**WHAT YOU HAVE TO DO:** Exactly the lines from the line containing "This screenshot has height=188, width=370." through the final line of the entries below must be returned, and only those, without pictures.

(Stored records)
-- Opening Marker --

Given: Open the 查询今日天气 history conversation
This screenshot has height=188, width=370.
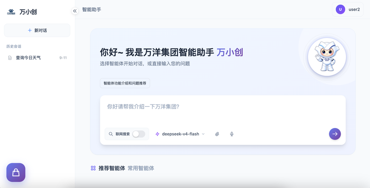Looking at the screenshot, I should pos(37,58).
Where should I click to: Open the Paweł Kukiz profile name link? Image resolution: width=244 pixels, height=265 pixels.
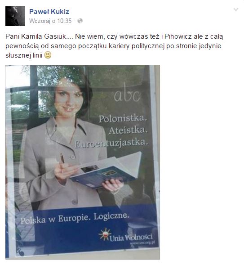pos(49,12)
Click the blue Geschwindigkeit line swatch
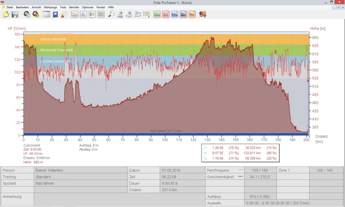This screenshot has height=207, width=345. point(240,177)
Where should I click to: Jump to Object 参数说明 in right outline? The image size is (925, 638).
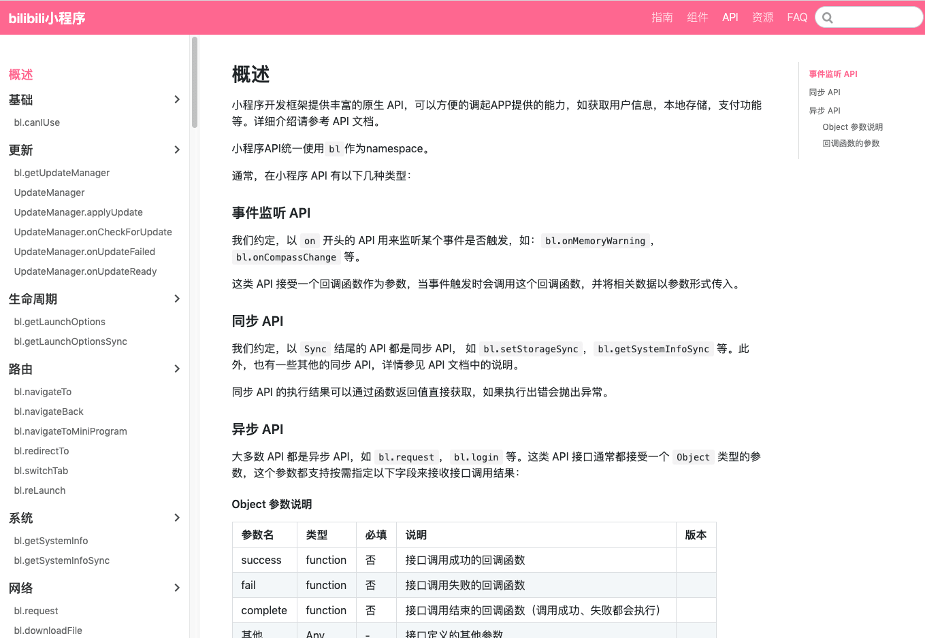pyautogui.click(x=852, y=127)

-- Closing Marker --

**REPLY TO THE TASK:**
This screenshot has height=188, width=370.
Looking at the screenshot, I should pos(37,58).
Where should I click to: Open the Paweł Kukiz profile name link? Image resolution: width=244 pixels, height=265 pixels.
pos(49,12)
Click the blue Geschwindigkeit line swatch
This screenshot has height=207, width=345. point(240,177)
Where should I click to: Jump to Object 参数说明 in right outline? The image size is (925, 638).
pyautogui.click(x=852, y=127)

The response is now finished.